Just thought I'd put an update on this just in-case it happens to someone else.
So we called in NetApp, as per the "request" of the application team as they did not believe us when we stated that the storage was ok. NetApp check all the setting with CIFS and still found nothing wrong. Next a support call was raised with Microsoft to investigate the CIFS usage on our system, again no fault found. All the time these support calls have been open we have prut in network probes and have been running network traces to discover why this issue was occuring.
After alot of headaches, and the probes being expanded to the wider network we appear to have found the culprit.

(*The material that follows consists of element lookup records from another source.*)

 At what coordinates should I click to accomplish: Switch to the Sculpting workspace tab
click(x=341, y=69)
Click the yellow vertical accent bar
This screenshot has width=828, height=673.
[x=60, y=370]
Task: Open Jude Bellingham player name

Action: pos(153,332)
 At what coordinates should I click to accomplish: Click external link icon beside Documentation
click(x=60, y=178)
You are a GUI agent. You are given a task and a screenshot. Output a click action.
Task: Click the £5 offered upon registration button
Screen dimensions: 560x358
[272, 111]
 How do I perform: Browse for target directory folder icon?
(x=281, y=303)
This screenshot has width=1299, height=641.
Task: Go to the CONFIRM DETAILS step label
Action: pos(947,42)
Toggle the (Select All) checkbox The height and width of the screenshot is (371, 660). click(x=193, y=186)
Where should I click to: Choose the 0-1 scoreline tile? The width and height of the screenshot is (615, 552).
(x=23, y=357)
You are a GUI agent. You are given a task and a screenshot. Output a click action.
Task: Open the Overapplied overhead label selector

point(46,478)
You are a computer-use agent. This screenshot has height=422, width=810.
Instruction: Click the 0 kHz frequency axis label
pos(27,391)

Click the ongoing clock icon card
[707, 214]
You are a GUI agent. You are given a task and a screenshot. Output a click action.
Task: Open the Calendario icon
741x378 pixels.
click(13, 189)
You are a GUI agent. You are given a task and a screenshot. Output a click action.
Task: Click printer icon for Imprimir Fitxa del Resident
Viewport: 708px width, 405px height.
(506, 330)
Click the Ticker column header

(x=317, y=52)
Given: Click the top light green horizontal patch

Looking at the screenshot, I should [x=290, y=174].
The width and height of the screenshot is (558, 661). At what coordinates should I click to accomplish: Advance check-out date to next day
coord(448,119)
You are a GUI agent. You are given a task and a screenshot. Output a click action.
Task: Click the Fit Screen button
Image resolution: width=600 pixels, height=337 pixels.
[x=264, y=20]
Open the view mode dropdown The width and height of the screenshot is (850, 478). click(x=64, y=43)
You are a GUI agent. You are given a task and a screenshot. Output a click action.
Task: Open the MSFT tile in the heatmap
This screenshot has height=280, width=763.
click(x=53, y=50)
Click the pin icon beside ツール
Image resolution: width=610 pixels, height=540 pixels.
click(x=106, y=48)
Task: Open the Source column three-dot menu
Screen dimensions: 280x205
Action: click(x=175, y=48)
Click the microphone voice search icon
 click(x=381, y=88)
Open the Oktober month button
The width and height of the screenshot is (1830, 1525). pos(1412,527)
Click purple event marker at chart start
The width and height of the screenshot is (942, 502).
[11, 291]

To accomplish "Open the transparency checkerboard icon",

A second DC and DNS server...
The original network design has the DC and DNS on a different subnet also specified on the Vfilers, this was 7 hops away from the server. Another project installed another DC and DNS server onto the network only 2 hops away, this appears to have been done as a work around by the TDA and was not known to the "wider" operations team. Even though these boxes are on the same domain they sit on different subnets, as this new box was 2 hops away and the election process on the network choose this, the DNS issues meant that CIFS was trying to authenticate with the wrong DNS server. As the primary DNS server had no knowledge of the "new" DNS server, once all the vfilers tried to authenticate with the "new" DNS server and failed (12 mins exact) it dropped the CIFS connection. While doing this, all the CIFS requests were being queued up and then failed.
The quick solution was to tell the primary DNS server what the "new" DNS server was, adding an A record has meant the CIFS authentication has gone from from an average of 33 seconds to 0.0002 secs and the "max auth gqueue" had gone from 400 ish to 9 ish and even the 9 is due to the number of vfilers running on our box.
So the issue has been rectified but we are still investigating what to do with the "new" DNS server, as its in the wrong location and removing it may impact other solutions.
Just to conclude the "light bulb moment" came after extending the network trace wider than the server and the SAN onto nearly everything, and we saw DNS authentication issues and a separate subnet every 4hrs and 12 mins. Wireshark has become a prize tool amoung us SAN/Server techies, who normally left that side to the network team. Yes it was a server engineer who after spending weeks looking at traces found the issue.
We would have liked to interigate the TDA who designed and implimented this, but he left the company a few weeks after the "new" DNS solution was moved into place.
Hope I dont find another "work around" lurking elsewhere.